New Movies: 2001 : A Space Odyssey

  • Share
  • Read Later

(2 of 2)

Like Space Odyssey itself, the ambiguous ending is at once appropriate and wrong. It guarantees that the film will arouse controversy, but it leaves doubt that the film makers themselves knew precisely what they were flying at. Still, no film to date has come remotely near Odyssey's depiction of the limitless beauty and terror of outer space. In this 2-hr. 40-min. movie, only 47 minutes are taken up with dialogue. The rest of the time is occupied with demanding, brilliant material for the eye and brain. Thus, though it may fail as drama, the movie succeeds as visual art and becomes another irritating, dazzling achievement of Stanley Kubrick, one of the most erratic and original talents in U.S. cinema.

Mind Boggler. Since he went on his own odyssey, from Look photographer to the ionosphere of the moviemaking business, Kubrick, 39, has built a reputation for sensing—and often starting —new trends. At 27 he made a killing with The Killing, a gritty city melodrama that is still being imitated. His next project was Paths of Glory, one of the first—and best—of this generation's antiwar films. After that came two more trend setters. The first was Lolita, a hollow, literalized adaptation of the book, for which it can be said only that it wore basic black before black comedy was fashionable. The other, Dr. Strangelove, was a major American contribution to the furiously active cinema of the absurd.
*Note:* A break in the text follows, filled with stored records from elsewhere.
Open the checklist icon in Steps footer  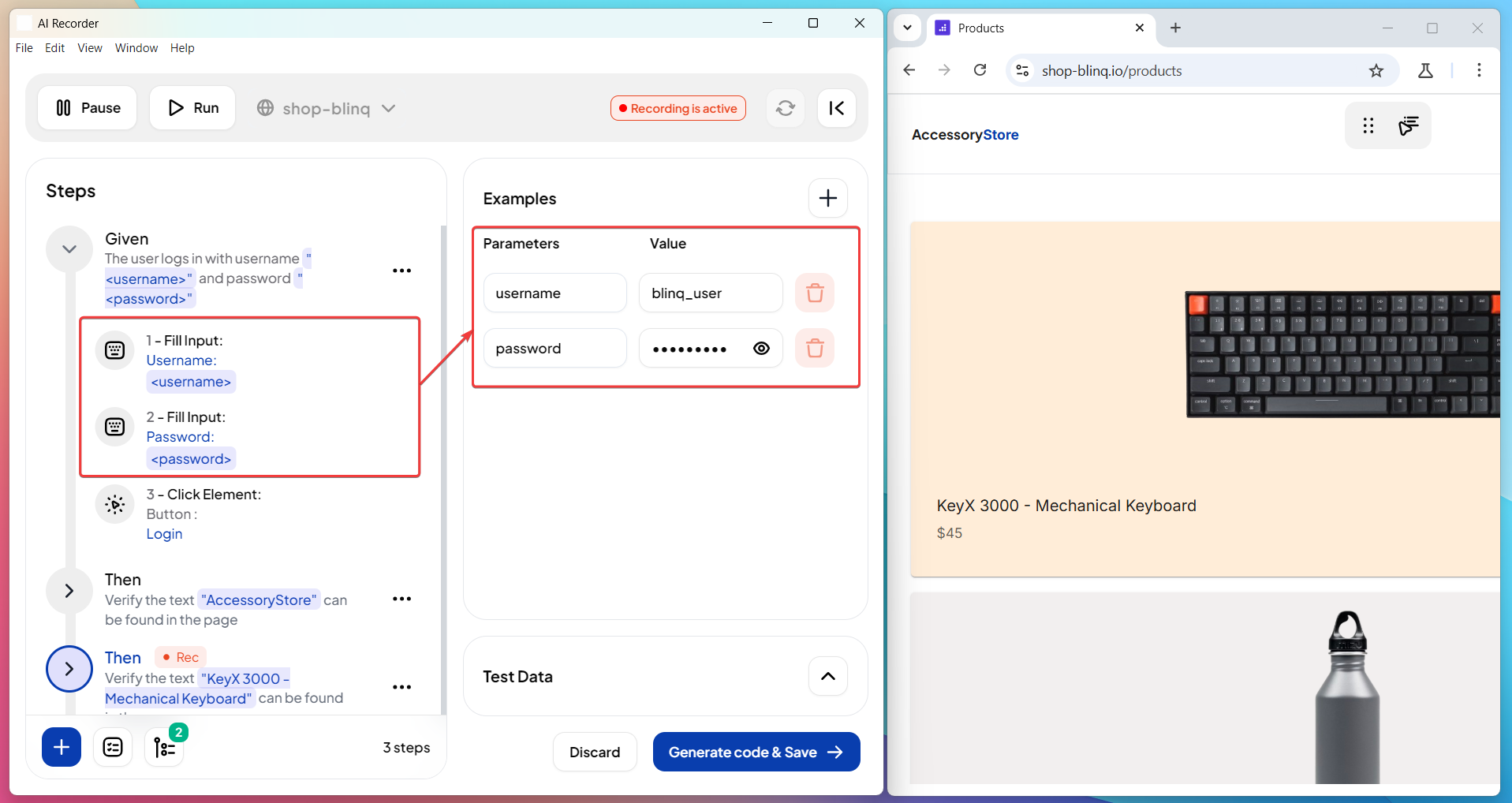click(113, 747)
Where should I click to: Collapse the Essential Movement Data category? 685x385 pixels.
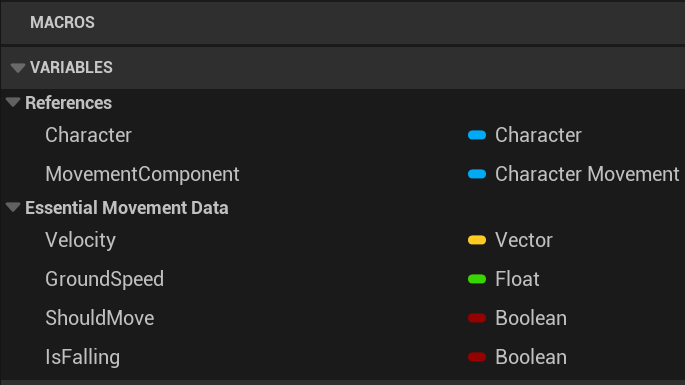13,208
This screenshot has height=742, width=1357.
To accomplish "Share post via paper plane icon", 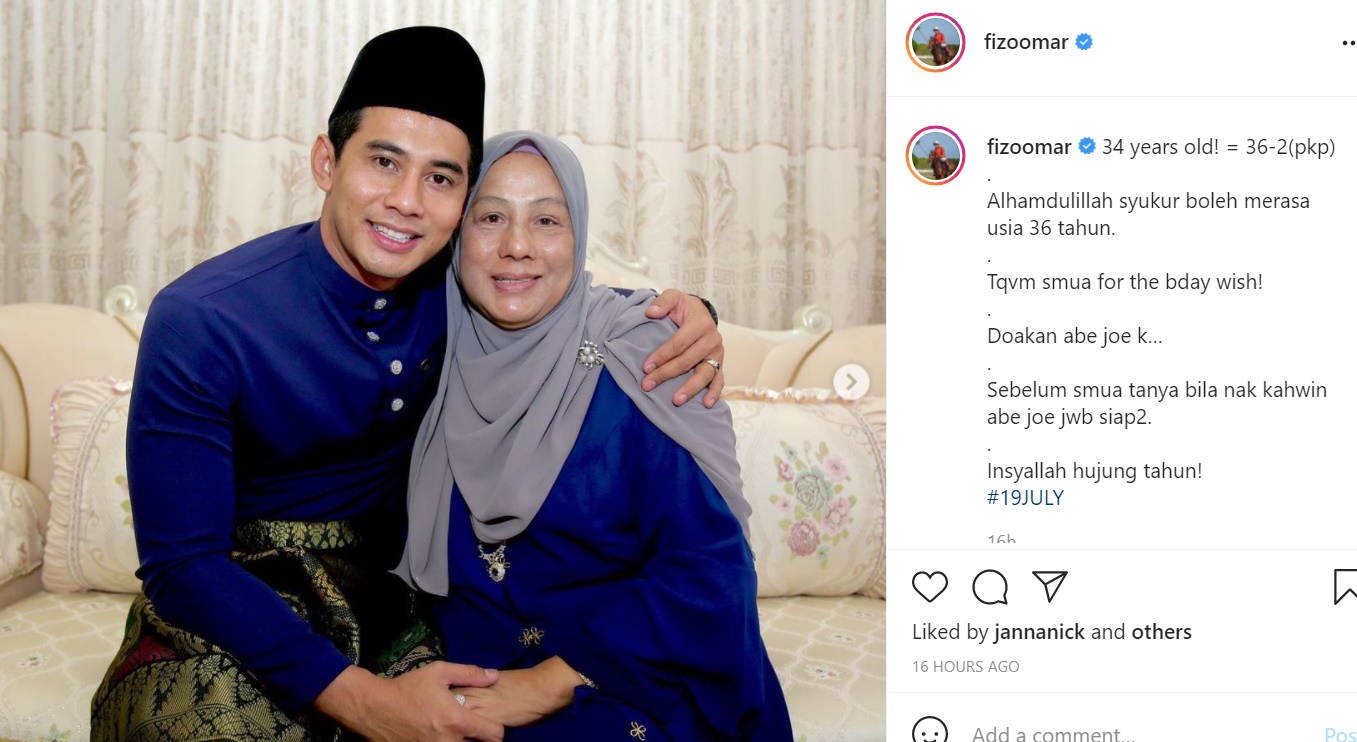I will 1050,587.
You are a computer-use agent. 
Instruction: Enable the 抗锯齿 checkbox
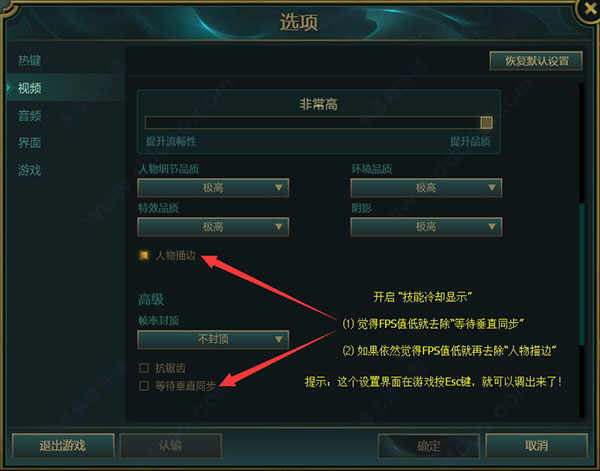[x=144, y=368]
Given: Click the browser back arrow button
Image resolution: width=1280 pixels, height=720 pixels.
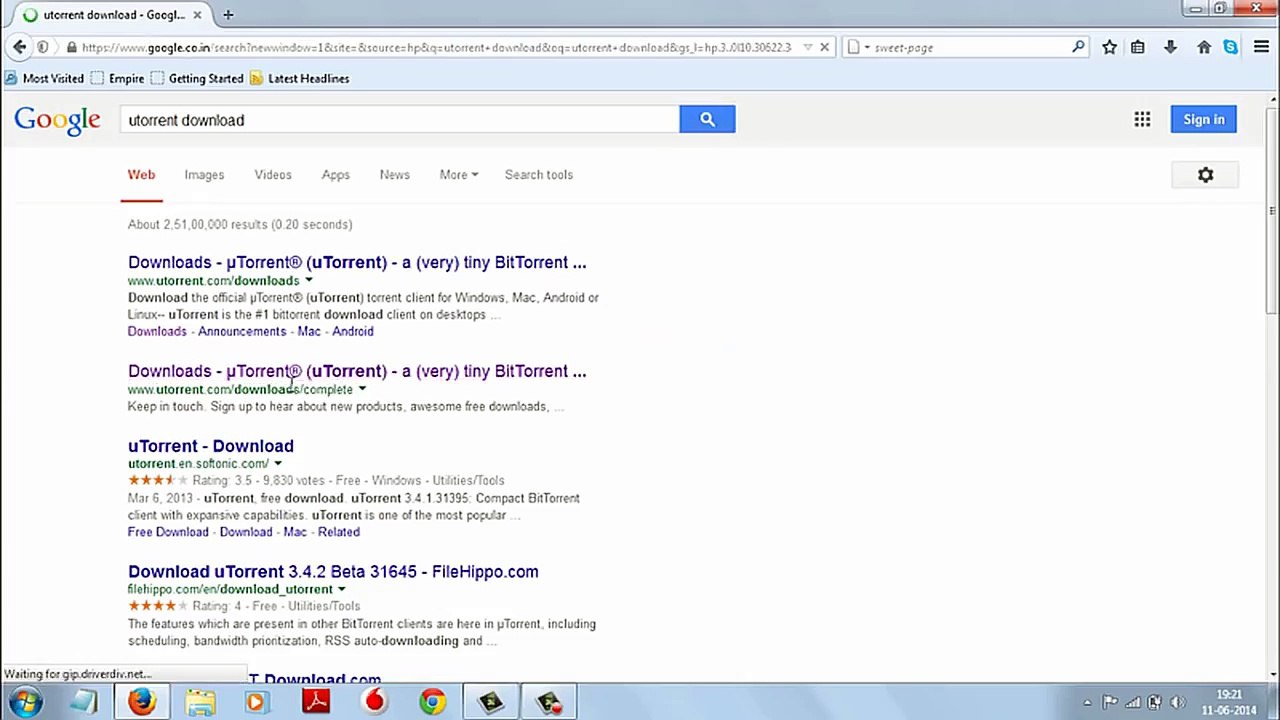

Now that Kubrick has taken off on his space kick, his fans are convinced that a sci-fi renaissance is on its way. As the spy film sinks slowly in the West, and the western sinks rapidly into TV, studios are occupied with some dozen ambitious fantasy features, ranging from Ray Bradbury's The Illustrated Man with Rod Steiger, to the high-camp French comic strip Barbarella, with Jane Fonda. The next trend for Kubrick? All he will give away is that it will be "a mind boggler."